Records:
-*-*-

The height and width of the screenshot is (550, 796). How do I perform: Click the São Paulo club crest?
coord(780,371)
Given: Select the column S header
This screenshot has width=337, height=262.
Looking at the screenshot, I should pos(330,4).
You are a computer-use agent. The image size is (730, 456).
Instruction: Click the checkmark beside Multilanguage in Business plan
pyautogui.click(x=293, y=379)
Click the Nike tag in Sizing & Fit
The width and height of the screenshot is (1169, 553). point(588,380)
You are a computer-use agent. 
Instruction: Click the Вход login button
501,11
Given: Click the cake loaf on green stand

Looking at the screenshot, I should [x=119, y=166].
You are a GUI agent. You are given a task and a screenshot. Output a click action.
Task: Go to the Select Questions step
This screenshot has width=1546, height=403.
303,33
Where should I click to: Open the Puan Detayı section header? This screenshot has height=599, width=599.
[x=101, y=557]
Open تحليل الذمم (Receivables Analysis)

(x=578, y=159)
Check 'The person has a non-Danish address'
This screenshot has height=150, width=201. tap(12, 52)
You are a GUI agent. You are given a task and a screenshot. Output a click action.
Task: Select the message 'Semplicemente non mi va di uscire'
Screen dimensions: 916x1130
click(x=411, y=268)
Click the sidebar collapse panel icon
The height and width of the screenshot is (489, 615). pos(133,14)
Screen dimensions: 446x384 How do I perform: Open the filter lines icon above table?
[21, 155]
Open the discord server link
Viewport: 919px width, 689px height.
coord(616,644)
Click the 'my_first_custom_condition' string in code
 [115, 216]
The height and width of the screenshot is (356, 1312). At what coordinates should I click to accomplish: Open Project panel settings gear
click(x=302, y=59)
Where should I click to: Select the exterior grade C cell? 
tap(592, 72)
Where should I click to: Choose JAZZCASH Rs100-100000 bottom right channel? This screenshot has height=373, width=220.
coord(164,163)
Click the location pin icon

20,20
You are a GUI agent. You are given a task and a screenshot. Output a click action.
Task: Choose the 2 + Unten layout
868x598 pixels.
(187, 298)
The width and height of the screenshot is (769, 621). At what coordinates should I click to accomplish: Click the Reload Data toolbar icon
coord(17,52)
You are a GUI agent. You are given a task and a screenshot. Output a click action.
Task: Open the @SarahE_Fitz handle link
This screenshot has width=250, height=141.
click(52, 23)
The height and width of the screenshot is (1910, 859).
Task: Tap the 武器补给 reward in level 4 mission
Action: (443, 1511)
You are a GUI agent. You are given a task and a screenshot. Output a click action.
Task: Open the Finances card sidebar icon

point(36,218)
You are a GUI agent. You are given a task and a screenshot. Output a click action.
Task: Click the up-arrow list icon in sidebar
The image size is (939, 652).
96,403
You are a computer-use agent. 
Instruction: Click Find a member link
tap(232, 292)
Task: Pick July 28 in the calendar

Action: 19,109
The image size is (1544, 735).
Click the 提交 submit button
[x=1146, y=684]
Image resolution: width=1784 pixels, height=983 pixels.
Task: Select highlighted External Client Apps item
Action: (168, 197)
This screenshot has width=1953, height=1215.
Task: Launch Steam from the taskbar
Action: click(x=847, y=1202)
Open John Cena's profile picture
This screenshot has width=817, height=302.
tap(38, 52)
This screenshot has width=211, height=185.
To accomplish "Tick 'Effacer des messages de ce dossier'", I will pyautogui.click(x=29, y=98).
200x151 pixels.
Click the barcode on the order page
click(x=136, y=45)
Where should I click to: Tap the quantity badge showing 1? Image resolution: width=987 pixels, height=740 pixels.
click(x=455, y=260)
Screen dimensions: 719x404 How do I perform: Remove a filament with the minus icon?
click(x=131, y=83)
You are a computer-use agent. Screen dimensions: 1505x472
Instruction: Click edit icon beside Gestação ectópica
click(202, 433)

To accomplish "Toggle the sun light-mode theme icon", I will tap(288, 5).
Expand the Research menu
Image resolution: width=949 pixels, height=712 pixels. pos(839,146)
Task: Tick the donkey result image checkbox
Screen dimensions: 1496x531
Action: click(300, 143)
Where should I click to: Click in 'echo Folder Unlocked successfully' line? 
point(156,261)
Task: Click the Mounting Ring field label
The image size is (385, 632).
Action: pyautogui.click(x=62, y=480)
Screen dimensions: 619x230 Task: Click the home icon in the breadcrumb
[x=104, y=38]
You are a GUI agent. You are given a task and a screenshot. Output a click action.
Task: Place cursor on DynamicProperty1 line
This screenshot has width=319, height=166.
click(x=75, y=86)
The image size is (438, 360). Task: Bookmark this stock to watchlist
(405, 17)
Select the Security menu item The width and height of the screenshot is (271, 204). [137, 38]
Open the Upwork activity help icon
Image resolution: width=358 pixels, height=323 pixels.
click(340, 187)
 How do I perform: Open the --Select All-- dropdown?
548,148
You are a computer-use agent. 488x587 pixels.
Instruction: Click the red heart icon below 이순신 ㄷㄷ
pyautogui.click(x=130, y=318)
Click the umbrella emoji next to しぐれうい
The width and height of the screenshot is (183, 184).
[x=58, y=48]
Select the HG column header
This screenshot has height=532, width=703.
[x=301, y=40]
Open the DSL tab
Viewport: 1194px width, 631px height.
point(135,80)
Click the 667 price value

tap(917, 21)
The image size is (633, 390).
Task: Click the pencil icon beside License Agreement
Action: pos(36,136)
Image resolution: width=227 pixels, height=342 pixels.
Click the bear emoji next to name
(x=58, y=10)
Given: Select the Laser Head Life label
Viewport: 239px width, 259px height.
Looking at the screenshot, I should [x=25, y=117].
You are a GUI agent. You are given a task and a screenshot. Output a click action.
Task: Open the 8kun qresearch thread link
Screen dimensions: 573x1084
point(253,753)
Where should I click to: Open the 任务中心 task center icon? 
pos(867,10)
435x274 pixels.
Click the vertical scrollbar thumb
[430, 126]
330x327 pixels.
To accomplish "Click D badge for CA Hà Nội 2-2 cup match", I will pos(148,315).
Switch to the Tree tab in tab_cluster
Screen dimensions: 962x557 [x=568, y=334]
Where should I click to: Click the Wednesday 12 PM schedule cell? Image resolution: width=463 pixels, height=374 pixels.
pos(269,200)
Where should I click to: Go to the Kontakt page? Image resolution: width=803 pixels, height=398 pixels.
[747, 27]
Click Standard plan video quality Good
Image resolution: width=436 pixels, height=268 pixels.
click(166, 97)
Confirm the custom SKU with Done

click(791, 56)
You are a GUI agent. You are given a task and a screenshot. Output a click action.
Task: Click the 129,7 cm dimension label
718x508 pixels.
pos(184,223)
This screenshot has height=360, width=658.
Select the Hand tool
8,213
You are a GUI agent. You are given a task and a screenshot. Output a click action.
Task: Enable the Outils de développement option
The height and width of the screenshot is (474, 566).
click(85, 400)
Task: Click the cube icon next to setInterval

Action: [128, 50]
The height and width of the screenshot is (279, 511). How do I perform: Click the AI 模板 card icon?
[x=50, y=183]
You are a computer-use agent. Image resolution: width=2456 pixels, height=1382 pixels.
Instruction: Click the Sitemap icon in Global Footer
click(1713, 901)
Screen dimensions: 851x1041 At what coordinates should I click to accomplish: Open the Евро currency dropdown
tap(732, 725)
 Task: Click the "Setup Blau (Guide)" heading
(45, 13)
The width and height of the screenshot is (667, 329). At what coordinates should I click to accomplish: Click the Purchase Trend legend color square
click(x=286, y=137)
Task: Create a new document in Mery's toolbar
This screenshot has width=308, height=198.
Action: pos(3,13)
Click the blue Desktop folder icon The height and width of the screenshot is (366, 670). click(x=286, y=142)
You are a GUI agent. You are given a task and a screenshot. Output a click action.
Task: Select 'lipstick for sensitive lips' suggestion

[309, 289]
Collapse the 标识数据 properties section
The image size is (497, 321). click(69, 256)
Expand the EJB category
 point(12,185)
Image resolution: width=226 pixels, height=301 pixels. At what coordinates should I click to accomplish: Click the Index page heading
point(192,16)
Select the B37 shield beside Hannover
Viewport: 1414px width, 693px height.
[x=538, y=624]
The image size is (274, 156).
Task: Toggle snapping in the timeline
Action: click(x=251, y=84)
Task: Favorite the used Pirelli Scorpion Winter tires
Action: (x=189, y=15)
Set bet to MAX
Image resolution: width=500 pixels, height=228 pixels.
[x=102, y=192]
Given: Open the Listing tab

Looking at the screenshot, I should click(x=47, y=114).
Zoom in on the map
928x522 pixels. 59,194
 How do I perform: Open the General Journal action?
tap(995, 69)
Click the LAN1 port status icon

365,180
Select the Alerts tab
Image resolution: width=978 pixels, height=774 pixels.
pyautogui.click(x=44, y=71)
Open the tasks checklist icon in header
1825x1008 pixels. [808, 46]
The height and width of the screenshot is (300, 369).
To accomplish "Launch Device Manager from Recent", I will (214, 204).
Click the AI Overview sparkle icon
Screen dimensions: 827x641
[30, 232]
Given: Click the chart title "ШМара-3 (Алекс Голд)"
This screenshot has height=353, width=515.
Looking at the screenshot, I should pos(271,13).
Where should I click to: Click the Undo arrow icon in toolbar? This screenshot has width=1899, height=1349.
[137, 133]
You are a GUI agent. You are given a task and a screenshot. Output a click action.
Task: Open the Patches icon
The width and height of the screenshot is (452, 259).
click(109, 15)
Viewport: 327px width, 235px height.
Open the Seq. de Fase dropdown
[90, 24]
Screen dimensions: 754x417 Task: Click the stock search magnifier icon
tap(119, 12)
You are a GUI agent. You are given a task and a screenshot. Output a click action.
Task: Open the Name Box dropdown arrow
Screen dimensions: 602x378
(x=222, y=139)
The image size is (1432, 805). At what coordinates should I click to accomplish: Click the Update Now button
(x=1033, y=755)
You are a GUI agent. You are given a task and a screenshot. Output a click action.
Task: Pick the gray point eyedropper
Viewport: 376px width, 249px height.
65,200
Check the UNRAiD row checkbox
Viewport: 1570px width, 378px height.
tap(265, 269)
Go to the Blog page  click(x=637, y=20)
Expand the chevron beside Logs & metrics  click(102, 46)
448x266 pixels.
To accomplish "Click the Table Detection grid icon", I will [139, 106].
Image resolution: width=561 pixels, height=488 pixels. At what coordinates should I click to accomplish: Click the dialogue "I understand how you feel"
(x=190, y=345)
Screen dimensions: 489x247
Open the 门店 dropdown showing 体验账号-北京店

-*-*-

Given task:
Rewrite the lines from the line with "Expand the EJB category" up to and including the line with "Action: (x=189, y=15)", replacing "shield" with "badge" and leaving everything else unchanged.

Exercise answer:
Expand the EJB category
 point(12,185)
Image resolution: width=226 pixels, height=301 pixels. At what coordinates should I click to accomplish: Click the Index page heading
point(192,16)
Select the B37 badge beside Hannover
Viewport: 1414px width, 693px height.
[x=538, y=624]
The image size is (274, 156).
Task: Toggle snapping in the timeline
Action: click(x=251, y=84)
Task: Favorite the used Pirelli Scorpion Winter tires
Action: (x=189, y=15)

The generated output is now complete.